Return the count of lines in the following records that include "tile", and nothing more.

(Dataset entries)
-=-=-=-=-

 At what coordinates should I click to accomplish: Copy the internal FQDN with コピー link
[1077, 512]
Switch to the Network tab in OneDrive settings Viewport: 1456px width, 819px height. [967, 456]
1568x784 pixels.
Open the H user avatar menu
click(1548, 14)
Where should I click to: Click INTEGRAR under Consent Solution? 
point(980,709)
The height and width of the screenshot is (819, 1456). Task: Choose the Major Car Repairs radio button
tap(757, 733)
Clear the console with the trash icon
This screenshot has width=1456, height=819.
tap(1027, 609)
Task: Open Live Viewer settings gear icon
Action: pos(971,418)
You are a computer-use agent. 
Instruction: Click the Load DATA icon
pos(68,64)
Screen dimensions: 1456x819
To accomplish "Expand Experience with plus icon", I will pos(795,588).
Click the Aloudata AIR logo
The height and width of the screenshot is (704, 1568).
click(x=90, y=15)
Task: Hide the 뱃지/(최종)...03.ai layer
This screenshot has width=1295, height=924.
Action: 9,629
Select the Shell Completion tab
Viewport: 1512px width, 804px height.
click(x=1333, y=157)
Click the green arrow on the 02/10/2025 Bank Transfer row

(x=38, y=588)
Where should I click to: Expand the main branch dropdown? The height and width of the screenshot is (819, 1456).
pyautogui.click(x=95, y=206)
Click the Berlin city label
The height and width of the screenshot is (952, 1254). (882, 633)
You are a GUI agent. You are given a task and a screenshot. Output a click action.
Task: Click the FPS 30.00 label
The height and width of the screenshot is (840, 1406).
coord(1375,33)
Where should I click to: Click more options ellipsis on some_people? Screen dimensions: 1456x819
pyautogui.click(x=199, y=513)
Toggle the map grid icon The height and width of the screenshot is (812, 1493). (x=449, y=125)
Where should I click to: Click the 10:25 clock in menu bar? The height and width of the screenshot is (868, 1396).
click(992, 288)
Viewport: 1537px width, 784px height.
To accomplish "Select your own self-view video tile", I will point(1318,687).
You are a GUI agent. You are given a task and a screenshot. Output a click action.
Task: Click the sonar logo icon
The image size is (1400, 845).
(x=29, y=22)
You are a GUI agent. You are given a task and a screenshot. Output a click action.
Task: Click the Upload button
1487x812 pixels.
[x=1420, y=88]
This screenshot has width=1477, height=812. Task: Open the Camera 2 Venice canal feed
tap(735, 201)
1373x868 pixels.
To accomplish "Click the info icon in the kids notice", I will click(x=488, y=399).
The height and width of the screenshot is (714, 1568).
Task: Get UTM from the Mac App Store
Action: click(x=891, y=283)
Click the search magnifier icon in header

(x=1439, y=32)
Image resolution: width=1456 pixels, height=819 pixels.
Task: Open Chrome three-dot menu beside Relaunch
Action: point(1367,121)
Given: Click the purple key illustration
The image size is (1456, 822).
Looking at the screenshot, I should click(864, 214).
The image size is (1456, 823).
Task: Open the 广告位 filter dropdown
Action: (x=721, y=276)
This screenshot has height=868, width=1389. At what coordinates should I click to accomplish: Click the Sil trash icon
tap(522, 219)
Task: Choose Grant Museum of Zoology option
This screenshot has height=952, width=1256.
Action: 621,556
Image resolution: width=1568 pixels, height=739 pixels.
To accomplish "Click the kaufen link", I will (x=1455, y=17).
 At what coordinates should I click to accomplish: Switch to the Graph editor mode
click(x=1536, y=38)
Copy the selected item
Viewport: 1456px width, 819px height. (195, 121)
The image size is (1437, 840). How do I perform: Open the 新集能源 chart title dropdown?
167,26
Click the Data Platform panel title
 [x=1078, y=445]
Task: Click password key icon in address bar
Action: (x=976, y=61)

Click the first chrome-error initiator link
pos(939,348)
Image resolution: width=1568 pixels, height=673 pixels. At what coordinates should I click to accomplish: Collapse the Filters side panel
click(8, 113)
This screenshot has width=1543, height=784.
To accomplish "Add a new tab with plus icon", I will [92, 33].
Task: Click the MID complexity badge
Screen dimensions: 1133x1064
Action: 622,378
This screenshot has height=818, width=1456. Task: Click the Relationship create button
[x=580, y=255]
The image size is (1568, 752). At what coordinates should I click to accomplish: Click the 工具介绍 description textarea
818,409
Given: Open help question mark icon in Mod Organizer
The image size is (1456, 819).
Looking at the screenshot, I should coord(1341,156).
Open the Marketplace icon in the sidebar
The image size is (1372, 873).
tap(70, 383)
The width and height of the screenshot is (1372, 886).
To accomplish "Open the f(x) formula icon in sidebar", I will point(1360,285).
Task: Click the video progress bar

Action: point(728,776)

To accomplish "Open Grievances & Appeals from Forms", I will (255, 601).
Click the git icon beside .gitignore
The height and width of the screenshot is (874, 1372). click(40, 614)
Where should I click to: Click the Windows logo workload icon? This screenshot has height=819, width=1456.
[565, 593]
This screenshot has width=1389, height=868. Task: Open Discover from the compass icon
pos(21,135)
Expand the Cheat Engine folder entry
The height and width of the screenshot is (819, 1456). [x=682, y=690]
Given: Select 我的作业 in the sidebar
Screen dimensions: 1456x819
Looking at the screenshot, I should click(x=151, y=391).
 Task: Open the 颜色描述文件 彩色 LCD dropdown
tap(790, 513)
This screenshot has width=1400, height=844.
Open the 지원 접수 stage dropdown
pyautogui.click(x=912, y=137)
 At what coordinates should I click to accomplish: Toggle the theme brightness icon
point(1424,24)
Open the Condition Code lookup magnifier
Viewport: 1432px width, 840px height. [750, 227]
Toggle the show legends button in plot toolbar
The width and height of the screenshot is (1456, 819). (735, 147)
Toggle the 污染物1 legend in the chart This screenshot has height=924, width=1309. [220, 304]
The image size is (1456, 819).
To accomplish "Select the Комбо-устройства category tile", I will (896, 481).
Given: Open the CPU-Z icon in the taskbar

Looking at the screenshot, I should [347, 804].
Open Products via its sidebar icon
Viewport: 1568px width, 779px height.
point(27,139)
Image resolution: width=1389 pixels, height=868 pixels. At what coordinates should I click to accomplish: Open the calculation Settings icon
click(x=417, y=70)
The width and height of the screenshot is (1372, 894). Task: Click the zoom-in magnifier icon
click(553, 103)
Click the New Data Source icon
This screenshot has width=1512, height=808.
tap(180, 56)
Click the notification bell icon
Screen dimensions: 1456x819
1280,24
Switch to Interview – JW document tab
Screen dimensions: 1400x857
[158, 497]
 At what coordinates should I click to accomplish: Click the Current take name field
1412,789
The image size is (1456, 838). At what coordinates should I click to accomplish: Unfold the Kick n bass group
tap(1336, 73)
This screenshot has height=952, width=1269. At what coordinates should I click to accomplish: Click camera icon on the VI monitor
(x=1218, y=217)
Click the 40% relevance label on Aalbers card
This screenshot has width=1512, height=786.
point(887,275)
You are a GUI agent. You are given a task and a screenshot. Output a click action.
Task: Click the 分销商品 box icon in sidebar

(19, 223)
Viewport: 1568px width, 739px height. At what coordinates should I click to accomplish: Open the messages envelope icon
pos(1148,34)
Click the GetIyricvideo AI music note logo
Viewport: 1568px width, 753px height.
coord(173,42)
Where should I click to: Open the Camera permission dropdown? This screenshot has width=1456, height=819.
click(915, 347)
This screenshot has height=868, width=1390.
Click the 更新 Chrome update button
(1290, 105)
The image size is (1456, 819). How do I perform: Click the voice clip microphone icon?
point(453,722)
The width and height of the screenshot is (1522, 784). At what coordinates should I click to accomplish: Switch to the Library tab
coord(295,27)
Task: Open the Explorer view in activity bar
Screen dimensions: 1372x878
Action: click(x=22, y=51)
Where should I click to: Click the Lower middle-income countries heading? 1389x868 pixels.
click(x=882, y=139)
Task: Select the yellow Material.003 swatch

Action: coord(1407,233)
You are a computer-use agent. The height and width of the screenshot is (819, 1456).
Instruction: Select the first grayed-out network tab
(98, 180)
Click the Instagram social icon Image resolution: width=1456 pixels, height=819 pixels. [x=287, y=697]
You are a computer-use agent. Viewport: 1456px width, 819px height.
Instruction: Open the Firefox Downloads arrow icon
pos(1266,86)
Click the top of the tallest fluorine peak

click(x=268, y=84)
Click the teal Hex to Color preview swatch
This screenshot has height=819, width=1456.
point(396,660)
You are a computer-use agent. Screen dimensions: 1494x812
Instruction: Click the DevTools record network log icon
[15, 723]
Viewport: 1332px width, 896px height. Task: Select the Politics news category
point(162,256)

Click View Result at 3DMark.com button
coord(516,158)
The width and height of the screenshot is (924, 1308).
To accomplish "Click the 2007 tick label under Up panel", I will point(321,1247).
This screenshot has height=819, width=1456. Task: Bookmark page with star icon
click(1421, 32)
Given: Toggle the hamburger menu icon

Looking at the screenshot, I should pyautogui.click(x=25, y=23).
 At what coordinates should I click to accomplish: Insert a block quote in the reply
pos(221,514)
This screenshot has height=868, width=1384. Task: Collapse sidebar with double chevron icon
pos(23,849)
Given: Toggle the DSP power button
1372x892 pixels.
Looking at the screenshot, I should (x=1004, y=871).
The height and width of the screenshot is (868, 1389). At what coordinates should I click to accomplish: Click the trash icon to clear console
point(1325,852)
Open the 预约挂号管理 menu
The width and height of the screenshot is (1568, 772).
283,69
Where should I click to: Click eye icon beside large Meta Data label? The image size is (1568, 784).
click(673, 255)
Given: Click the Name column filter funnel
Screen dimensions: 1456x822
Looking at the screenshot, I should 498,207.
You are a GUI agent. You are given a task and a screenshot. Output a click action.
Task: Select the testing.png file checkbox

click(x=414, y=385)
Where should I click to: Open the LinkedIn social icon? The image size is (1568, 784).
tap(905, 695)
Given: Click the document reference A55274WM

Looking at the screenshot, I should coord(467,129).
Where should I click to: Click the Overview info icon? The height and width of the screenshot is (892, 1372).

-=-=-=-=-

* **ANSWER**:
2